### What is needed
Find all lines in the records that include the word "tool", and copy them out.

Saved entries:
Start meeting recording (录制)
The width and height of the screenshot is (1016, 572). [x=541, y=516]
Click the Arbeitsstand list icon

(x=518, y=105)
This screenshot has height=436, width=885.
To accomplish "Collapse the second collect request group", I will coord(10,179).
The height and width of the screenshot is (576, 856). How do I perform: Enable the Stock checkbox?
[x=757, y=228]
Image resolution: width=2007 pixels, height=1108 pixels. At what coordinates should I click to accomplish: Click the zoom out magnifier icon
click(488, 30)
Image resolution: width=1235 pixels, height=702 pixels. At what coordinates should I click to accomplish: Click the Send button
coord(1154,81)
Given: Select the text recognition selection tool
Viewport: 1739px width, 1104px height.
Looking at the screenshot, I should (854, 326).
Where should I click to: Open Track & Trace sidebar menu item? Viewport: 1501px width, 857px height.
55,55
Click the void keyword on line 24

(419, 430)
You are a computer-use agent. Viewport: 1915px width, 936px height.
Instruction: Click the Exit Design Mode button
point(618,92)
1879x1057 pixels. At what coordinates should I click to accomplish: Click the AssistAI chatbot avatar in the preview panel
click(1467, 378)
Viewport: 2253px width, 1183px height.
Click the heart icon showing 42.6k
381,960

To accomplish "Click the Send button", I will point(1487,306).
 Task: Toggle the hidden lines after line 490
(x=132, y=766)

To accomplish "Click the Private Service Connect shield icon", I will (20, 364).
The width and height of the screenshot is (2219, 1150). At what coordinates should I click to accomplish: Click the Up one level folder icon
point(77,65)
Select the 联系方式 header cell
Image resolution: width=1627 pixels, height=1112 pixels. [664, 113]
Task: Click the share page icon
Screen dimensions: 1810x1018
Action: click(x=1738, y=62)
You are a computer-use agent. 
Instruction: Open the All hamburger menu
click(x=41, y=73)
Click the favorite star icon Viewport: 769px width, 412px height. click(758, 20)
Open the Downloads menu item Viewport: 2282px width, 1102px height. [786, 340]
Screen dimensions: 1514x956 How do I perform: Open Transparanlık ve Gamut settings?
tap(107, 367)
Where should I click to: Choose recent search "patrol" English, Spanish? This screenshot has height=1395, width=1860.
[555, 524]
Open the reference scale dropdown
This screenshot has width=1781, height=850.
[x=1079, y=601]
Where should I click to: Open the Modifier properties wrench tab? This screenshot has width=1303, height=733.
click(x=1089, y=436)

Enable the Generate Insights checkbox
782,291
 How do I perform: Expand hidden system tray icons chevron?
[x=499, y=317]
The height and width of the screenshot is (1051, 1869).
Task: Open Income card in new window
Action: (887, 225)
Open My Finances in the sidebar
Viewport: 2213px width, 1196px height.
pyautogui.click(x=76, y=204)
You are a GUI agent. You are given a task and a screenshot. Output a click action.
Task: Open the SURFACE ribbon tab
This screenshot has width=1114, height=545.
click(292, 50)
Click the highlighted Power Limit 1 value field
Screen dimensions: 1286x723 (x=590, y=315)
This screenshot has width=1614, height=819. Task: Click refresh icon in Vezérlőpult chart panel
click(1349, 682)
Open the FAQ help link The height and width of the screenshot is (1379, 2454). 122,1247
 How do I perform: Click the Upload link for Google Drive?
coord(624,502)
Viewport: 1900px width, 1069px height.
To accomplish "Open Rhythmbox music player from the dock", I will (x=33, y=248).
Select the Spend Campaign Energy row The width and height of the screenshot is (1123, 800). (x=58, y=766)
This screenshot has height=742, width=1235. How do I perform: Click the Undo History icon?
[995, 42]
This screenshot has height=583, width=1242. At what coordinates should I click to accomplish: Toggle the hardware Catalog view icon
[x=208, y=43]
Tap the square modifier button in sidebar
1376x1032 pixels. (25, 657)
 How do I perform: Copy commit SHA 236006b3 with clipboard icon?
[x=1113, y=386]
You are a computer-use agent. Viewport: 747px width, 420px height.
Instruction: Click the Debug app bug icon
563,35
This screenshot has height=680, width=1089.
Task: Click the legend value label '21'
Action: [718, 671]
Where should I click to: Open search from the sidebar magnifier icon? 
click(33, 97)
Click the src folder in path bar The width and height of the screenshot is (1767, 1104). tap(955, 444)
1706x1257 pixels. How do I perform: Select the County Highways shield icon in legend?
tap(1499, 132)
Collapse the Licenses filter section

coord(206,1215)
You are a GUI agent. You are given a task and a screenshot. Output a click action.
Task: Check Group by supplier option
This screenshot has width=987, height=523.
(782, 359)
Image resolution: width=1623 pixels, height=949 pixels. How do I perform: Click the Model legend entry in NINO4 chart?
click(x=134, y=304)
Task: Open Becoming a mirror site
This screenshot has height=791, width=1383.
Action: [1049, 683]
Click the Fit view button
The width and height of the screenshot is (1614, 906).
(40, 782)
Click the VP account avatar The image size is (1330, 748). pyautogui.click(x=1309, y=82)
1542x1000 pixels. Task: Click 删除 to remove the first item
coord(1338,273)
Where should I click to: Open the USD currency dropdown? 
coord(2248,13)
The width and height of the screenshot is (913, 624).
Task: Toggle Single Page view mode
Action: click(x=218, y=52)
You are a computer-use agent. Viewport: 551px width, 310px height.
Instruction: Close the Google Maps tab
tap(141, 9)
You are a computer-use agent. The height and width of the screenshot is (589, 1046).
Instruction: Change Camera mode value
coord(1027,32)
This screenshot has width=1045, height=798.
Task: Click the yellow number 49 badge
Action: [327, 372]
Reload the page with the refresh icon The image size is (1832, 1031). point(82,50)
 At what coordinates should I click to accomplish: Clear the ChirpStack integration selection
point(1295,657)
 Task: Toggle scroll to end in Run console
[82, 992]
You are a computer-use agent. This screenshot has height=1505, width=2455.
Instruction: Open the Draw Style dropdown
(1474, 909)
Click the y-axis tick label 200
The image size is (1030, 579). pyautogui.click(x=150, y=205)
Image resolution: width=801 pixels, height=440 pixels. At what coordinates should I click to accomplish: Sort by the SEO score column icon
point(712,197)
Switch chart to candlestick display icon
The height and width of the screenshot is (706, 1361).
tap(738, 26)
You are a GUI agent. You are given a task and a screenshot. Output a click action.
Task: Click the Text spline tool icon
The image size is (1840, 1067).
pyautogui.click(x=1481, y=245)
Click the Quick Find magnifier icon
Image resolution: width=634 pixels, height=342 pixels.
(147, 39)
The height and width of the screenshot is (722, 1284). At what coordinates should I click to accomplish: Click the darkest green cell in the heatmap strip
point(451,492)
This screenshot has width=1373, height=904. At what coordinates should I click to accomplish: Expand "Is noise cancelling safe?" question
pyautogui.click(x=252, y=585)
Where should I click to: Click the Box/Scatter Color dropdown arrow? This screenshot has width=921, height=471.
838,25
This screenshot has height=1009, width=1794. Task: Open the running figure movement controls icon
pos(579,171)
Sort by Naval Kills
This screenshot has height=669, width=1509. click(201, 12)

### Response box
Given: Select the text recognition selection tool
Task: Click the Text spline tool icon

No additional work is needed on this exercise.